How Heinicke acts in the huddle reminds Rivera of these QBs


Ron Rivera will sometimes make a point of watching Taylor Heinicke as he gets into the center of Washington's huddle in a given practice or game, and that's when he sees it.

The way Heinicke communicates to his offensive teammates — both instructing them and instilling confidence in them — is something that Rivera finds "impressive," as he put it on Monday. And it's reminding the coach of a few other passers he's worked with in his long career.

"I watched Philip Rivers do it," Rivera, who once was the defensive coordinator for the Chargers, told reporters. "How he would talk and watch and look at everybody and make sure that as he's making the call, that guys that need to know specifically what he's saying, he's looking at."

Rivera then went on to bring up someone Heinicke recently worked with.

"Alex Smith did that last year," Rivera said.

Heinicke, Rivers and Smith are all their own kind of signal-caller with their own attributes, but they do overlap in some ways. None of the three would be labeled as having a seriously strong arm yet, as Rivera explained, they were (or in Heinicke's case, are) able to overcome that by emerging as likable leaders who can act as a distributor thanks to their knowledge and awareness.

To Rivera, that ability to smoothly run the operation from start to finish is huge for Heinicke. 

"That shows command as far as I'm concerned," he said. "I think it shows that: ‘Hey, I've got a feel for it and I got to make sure this guy knows.
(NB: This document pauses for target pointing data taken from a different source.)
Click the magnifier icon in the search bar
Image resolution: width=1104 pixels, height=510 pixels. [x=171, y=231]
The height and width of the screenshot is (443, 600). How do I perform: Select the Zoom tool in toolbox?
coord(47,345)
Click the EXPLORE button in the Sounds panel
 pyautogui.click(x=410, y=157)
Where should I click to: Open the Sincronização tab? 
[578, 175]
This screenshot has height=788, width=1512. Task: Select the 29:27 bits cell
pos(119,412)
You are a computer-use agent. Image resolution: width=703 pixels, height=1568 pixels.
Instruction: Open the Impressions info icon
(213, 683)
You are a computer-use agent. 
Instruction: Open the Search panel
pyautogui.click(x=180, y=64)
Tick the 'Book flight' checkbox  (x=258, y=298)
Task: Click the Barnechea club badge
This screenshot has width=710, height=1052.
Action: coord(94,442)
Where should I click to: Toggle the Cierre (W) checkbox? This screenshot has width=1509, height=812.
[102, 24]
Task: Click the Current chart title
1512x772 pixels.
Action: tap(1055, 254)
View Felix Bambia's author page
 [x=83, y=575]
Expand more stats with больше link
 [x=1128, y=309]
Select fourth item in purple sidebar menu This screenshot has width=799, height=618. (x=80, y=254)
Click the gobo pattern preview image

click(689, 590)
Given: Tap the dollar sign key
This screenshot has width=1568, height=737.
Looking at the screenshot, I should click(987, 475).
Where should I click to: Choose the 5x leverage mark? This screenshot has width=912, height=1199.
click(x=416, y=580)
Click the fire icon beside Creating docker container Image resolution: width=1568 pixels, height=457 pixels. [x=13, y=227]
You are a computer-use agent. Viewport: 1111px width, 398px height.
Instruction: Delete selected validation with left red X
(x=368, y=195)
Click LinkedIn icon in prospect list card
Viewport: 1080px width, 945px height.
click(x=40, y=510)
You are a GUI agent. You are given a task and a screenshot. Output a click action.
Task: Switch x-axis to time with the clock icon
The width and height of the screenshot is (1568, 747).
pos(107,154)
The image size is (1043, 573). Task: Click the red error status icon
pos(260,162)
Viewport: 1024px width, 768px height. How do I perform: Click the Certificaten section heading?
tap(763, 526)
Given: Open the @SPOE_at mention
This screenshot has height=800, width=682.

Hey, when you run that route, make sure you get a good release. Hey guys, up front, you gotta make sure that I can deliver this ball.’ That’s what you want is a guy that's going to be able to communicate those things to his guys as well."


A few of Heinicke's peers on offense mentioned noticing this quality from the journeyman last year, even in his very limited playing time. Now, because he's been the starter since Week 2 and has been in on all the practice and live reps, it's coming to the forefront even more.

"It’s a culmination of a lot of things but me personally, I feel like I’ve played better by just going out there and having fun," Heinicke said on Sunday after beating Carolina. "Being myself and letting the personality come out and I think that rubs off on some of the guys."

“I think that's important because again, you get a little bit of a rhythm going with the guys around you, get a little bit of rhythm and get an understanding and feel for it," Rivera said Monday. "And I think because he's had that opportunity, you know, we're seeing what he can develop into."

During another portion of Rivera's press conference, he acknowledged that the franchise will spend tons of time evaluating the rising class of college quarterbacks and potential targets on the free-agent market to acquire once this campaign concludes.

Yes, he did say that the in-house options would be reviewed as well, but even with Heinicke's recent hot streak, it seems like Washington is still preparing to search for a long-term solution at the position.

Should Heinicke maintain this level of performance, however, he'll be a factor for the organization once again in 2022. His pre-snap poise is leading to true post-snap production — and it might just be pushing Washington toward the postseason, too.